Stored data entries:
%%
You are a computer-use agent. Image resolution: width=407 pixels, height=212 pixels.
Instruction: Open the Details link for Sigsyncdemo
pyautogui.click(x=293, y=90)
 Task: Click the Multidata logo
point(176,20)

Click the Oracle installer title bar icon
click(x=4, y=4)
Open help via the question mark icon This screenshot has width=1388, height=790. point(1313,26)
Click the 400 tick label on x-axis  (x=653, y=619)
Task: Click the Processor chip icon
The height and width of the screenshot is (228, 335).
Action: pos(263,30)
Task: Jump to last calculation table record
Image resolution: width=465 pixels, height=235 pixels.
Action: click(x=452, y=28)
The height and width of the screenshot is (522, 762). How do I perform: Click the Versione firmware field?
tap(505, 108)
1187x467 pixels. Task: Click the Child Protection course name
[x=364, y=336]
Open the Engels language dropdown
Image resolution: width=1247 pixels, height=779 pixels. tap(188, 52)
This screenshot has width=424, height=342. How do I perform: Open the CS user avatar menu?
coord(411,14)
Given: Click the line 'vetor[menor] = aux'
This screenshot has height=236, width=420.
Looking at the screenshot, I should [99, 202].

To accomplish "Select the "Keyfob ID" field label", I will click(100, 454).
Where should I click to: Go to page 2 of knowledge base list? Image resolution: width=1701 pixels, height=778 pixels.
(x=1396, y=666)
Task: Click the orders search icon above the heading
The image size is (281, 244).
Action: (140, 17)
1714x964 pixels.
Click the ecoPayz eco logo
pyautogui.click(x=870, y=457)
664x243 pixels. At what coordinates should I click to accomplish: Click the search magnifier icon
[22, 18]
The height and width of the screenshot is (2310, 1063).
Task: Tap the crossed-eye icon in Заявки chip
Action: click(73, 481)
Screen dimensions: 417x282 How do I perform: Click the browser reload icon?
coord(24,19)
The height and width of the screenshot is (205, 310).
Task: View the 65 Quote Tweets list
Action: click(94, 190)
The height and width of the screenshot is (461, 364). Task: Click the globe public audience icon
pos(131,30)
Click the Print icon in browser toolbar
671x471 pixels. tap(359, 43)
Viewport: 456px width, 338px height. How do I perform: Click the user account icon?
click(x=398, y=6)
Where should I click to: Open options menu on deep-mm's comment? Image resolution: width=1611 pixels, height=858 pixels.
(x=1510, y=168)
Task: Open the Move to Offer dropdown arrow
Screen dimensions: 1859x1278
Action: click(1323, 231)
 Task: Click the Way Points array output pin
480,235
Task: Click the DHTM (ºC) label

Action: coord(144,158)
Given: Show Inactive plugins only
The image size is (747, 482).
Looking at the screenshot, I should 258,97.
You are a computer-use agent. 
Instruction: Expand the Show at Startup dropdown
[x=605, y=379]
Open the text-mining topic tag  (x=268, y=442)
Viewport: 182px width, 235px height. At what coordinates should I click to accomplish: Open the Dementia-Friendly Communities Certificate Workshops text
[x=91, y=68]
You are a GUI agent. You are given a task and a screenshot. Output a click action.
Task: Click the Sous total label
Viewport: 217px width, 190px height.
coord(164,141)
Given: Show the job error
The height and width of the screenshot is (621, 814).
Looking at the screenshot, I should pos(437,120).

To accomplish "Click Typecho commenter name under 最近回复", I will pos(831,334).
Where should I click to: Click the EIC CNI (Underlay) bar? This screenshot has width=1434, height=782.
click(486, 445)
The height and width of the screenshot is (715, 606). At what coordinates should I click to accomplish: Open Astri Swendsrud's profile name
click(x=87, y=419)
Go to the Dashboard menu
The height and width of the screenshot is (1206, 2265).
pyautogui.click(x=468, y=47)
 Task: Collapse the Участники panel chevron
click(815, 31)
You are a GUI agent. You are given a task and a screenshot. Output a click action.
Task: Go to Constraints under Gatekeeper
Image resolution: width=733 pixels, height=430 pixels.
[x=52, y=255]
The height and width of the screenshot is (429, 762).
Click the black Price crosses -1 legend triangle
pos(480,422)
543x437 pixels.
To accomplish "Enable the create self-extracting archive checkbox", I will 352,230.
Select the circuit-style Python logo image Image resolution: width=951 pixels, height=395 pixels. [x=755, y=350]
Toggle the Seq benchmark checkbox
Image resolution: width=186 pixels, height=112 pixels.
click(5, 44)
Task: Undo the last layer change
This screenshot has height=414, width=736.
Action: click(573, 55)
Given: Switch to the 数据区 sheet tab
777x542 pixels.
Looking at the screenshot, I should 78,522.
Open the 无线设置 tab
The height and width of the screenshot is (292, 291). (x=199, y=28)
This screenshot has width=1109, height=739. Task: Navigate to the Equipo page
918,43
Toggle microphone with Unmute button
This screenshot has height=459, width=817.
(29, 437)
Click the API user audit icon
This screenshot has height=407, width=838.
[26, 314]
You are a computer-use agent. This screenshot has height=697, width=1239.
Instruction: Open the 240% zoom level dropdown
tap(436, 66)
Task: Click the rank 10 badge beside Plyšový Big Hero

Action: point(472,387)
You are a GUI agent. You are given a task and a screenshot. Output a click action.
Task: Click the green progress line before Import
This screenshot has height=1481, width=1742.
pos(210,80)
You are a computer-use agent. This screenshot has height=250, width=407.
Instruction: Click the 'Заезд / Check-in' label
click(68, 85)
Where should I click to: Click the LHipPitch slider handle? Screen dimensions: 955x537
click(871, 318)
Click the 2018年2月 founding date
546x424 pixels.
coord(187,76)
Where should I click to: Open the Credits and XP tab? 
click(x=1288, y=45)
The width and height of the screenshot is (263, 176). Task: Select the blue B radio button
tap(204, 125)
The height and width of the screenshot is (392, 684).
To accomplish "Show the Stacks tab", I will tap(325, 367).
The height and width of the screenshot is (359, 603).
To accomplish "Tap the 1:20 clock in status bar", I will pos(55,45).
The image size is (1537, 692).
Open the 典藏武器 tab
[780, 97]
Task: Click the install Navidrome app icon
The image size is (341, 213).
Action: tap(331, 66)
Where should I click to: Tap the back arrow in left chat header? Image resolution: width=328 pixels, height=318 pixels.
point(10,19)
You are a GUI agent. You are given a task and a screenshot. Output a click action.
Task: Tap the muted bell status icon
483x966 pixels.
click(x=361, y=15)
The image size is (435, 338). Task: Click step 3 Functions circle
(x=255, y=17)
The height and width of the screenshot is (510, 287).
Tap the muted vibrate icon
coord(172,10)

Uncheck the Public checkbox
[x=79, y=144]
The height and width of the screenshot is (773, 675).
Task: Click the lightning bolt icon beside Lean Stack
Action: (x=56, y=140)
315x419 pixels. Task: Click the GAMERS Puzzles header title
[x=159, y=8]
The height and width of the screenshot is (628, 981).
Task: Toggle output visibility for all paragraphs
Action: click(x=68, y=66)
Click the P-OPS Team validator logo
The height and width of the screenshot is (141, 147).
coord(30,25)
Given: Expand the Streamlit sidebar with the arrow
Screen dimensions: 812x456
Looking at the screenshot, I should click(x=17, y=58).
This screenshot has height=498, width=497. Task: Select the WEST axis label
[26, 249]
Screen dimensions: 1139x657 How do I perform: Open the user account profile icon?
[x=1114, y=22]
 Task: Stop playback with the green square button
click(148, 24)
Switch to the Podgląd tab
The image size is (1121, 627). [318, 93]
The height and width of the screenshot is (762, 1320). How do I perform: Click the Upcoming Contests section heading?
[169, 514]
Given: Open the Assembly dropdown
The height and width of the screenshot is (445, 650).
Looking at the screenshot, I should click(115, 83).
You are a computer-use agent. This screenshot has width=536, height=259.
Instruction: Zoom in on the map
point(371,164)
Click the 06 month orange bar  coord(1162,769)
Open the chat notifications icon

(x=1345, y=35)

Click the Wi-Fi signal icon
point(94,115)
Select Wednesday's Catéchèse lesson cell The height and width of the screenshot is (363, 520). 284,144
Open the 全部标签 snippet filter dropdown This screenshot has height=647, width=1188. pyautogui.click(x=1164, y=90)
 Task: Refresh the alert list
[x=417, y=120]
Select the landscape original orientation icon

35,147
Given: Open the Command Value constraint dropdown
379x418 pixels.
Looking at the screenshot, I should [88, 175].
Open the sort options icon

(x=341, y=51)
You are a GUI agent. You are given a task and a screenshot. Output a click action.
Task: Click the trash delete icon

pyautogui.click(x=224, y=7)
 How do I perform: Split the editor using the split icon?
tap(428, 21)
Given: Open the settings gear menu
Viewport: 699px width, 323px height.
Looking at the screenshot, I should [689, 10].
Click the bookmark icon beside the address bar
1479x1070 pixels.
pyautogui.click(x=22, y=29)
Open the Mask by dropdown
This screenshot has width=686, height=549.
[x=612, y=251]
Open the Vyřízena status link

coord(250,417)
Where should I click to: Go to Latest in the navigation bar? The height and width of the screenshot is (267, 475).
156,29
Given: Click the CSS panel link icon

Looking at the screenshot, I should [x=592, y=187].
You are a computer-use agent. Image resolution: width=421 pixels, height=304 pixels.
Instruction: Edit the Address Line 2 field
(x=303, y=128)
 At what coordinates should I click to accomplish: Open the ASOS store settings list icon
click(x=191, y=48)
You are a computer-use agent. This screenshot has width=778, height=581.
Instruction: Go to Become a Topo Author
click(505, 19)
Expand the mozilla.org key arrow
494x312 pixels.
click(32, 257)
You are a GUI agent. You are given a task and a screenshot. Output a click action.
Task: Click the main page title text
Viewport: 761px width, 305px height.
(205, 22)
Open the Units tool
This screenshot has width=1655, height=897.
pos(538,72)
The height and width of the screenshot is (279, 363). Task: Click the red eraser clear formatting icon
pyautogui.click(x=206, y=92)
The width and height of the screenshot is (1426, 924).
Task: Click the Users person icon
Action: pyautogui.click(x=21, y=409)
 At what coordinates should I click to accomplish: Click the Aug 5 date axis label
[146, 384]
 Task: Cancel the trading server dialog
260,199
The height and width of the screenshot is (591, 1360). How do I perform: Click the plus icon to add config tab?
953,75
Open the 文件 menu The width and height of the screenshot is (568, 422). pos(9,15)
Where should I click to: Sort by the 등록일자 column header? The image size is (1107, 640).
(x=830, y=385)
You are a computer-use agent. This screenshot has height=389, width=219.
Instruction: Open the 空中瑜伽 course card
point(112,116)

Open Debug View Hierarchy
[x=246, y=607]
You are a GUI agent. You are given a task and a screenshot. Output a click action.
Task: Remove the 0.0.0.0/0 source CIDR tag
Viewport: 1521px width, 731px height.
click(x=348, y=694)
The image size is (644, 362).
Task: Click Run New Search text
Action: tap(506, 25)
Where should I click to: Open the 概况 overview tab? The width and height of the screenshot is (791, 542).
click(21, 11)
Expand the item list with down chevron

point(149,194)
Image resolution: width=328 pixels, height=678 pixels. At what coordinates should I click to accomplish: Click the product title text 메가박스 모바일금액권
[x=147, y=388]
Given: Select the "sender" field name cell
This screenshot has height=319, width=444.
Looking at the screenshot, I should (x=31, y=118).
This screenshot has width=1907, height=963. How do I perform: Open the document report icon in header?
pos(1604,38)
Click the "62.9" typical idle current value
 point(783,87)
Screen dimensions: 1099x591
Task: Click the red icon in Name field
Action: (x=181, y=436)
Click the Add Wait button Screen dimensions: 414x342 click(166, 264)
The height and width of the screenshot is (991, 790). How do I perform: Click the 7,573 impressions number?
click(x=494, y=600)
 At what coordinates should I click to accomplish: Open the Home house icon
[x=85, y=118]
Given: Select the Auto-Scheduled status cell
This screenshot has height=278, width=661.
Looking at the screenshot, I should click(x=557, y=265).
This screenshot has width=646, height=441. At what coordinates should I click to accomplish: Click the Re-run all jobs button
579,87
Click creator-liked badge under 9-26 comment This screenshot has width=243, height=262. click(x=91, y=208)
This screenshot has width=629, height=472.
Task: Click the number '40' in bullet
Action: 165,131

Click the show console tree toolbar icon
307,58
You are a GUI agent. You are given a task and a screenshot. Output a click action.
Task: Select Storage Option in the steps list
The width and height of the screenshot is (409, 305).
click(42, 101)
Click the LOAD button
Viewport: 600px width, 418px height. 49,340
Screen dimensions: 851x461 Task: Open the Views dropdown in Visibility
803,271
%%
Repeat word for word the stretch of rows from the line containing "Click the Print icon in browser toolbar" through the line containing "I will pos(831,334).", including both of those lines.

Click the Print icon in browser toolbar
671x471 pixels. tap(359, 43)
Viewport: 456px width, 338px height. How do I perform: Click the user account icon?
click(x=398, y=6)
Where should I click to: Open options menu on deep-mm's comment? Image resolution: width=1611 pixels, height=858 pixels.
(x=1510, y=168)
Task: Open the Move to Offer dropdown arrow
Screen dimensions: 1859x1278
Action: click(1323, 231)
 Task: Click the Way Points array output pin
480,235
Task: Click the DHTM (ºC) label

Action: coord(144,158)
Given: Show Inactive plugins only
The image size is (747, 482).
Looking at the screenshot, I should 258,97.
You are a computer-use agent. 
Instruction: Expand the Show at Startup dropdown
[x=605, y=379]
Open the text-mining topic tag  (x=268, y=442)
Viewport: 182px width, 235px height. At what coordinates should I click to accomplish: Open the Dementia-Friendly Communities Certificate Workshops text
[x=91, y=68]
You are a GUI agent. You are given a task and a screenshot. Output a click action.
Task: Click the Sous total label
Viewport: 217px width, 190px height.
coord(164,141)
Given: Show the job error
The height and width of the screenshot is (621, 814).
Looking at the screenshot, I should pos(437,120).

To accomplish "Click Typecho commenter name under 最近回复", I will pos(831,334).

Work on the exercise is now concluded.